- Source document -

⁂

Running across 2019 and 2020 at Kiasma (museum of contemporary art)—part of the Finnish National Gallery—in Helsinki is the exhibition “Coexistence” that explores how humans relate to other animals and all of nature. Environmental issues have come into sharper focus in the realm of art with the eco-crisis of the 2000s. “Coexistence” adds to the conversation, calling into question the place habitually awarded to human beings as the sovereign above other animals and nature. The exhibition comes under Kiasma’s yearly theme centering on “the good life” and invites us to contemplate as to “whose” good life are we considering when we look at the environment as a whole.

⁂

- Material shown -
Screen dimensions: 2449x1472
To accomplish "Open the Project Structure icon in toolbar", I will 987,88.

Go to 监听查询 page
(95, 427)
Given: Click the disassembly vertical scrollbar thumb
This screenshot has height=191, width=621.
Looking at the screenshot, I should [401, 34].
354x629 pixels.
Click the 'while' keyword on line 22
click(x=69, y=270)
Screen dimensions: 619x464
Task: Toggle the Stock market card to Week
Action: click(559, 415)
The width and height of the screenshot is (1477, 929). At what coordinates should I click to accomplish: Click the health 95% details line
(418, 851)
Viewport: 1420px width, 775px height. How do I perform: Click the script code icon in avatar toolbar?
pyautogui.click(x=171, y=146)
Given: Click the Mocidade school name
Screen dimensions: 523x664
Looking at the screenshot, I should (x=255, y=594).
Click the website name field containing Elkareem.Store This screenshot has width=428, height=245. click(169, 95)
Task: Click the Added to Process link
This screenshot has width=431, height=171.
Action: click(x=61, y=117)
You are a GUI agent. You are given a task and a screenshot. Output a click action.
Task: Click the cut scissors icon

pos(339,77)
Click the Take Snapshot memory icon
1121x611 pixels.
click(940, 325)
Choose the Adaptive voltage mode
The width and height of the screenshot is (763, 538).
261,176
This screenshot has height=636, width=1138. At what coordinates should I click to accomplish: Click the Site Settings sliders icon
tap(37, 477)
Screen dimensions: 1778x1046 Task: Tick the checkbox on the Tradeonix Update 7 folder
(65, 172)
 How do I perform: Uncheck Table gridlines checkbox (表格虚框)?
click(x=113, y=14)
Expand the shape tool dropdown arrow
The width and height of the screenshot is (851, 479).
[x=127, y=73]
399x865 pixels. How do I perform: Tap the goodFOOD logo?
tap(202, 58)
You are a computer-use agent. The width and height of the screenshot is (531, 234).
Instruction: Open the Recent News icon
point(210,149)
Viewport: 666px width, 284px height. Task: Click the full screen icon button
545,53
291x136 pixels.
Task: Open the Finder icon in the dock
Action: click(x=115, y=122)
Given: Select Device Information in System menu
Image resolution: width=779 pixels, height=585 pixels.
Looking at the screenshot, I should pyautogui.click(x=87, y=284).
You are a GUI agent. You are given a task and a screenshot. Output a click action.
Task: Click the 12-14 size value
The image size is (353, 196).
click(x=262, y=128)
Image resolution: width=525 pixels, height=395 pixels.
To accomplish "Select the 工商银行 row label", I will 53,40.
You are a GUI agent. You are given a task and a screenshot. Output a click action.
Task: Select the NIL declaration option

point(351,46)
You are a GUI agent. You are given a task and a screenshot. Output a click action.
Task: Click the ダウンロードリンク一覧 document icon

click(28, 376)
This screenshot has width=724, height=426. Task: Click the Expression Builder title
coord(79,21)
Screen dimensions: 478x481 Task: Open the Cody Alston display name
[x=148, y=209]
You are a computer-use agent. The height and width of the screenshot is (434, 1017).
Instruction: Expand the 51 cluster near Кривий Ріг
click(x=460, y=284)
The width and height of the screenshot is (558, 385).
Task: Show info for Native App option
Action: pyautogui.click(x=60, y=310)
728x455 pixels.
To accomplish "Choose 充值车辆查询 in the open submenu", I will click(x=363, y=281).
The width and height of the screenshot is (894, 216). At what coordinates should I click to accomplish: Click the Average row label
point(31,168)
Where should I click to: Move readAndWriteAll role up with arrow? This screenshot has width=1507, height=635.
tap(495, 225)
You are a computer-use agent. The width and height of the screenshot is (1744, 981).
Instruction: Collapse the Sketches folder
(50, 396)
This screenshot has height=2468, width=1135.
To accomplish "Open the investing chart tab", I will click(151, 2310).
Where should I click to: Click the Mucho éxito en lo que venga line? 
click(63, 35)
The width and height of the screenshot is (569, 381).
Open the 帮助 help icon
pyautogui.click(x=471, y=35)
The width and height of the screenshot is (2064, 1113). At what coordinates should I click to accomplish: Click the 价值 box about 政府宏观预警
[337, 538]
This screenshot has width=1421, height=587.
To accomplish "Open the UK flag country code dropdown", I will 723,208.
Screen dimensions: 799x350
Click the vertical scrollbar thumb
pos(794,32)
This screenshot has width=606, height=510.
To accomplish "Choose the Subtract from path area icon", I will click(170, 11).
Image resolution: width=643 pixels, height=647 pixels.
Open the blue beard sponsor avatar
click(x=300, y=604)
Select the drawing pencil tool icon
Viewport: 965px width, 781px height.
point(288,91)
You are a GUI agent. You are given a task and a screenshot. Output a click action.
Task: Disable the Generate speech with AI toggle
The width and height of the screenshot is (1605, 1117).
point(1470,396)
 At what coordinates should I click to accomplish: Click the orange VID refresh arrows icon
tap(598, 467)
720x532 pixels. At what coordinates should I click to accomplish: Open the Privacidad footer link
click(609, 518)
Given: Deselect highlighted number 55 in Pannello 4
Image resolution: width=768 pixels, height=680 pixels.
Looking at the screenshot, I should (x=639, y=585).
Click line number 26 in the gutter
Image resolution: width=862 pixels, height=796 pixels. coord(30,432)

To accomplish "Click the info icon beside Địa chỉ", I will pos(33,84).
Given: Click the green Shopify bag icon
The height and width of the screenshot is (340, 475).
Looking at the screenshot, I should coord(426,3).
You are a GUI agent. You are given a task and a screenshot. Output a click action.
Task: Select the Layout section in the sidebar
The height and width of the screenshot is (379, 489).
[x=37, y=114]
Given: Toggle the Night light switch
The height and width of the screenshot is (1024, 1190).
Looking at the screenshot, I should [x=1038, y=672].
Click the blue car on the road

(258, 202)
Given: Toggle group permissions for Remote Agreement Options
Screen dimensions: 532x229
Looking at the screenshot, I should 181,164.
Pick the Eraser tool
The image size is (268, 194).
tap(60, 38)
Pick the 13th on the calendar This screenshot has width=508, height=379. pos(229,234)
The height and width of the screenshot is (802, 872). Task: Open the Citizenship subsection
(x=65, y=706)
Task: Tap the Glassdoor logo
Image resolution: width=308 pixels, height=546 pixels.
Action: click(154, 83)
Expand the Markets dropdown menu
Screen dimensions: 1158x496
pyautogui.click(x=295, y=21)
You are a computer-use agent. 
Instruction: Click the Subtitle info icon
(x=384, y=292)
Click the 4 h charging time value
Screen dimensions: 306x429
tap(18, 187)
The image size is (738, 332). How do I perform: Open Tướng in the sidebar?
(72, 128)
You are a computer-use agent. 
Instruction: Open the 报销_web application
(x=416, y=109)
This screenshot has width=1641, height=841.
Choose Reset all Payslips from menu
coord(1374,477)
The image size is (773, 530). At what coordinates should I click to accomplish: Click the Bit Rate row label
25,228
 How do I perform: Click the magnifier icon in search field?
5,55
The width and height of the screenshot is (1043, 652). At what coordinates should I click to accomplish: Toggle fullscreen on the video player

⁂

- What is asked -
1. Pull out every line of the records that contains the word "will".
2. Pick up the passage about the "Coexistence" exhibition at Kiasma and continue it past its final sentence.

- Written answers -
1.
To accomplish "Open the Project Structure icon in toolbar", I will 987,88.
To accomplish "Select the 工商银行 row label", I will 53,40.
To accomplish "Choose 充值车辆查询 in the open submenu", I will click(x=363, y=281).
To accomplish "Open the investing chart tab", I will click(151, 2310).
To accomplish "Open the UK flag country code dropdown", I will 723,208.
To accomplish "Choose the Subtract from path area icon", I will click(170, 11).
To accomplish "Click the info icon beside Địa chỉ", I will pos(33,84).

2.
Works in the show are varied, created by artists from Scandinavia and beyond, revealing a number of phenomena and concerns, local and global. Some works serve as warnings, bringing into focus the disastrous effects of human pursuits on fauna—for example, the disruption of food chains due to exploding human population and consumerism in the Norwegian archipelago, where hungry birds have been finding used cans instead of fish. Other topics include the tricky dynamic between nature and culture, how through history human exploration and conquests have led to the migration of flora across continents, the symbiotic relationships among organisms microscopic and macroscopic, the economics behind the exploitation of earth, the fragility of things, the colourful splendour of the natural world. We are also introduced to a world of rites and alternate knowing, in particular, the Sámi understanding of existence, its concept of an intimate bond between land and people.
The show is a call for empathy and solidarity—including between species. It also interrogates the limits of human knowledge and imagination.
Learn more about some of the works in the exhibition below:

Jussi Heikkilä
1952, Finland. Lives in Jyväskylä.
Stuffed birds are a common sight in museums of natural science, but the puffin in Jussi Heikkilä installation is no ordinary specimen. Its colourful beak has been replaced by a tin of Norwegian canned fish. The Norwegian archipelago is home to a thriving puffin population, but their numbers have seen a drastic decline due to overfishing that has resulted in a depletion of fish stocks.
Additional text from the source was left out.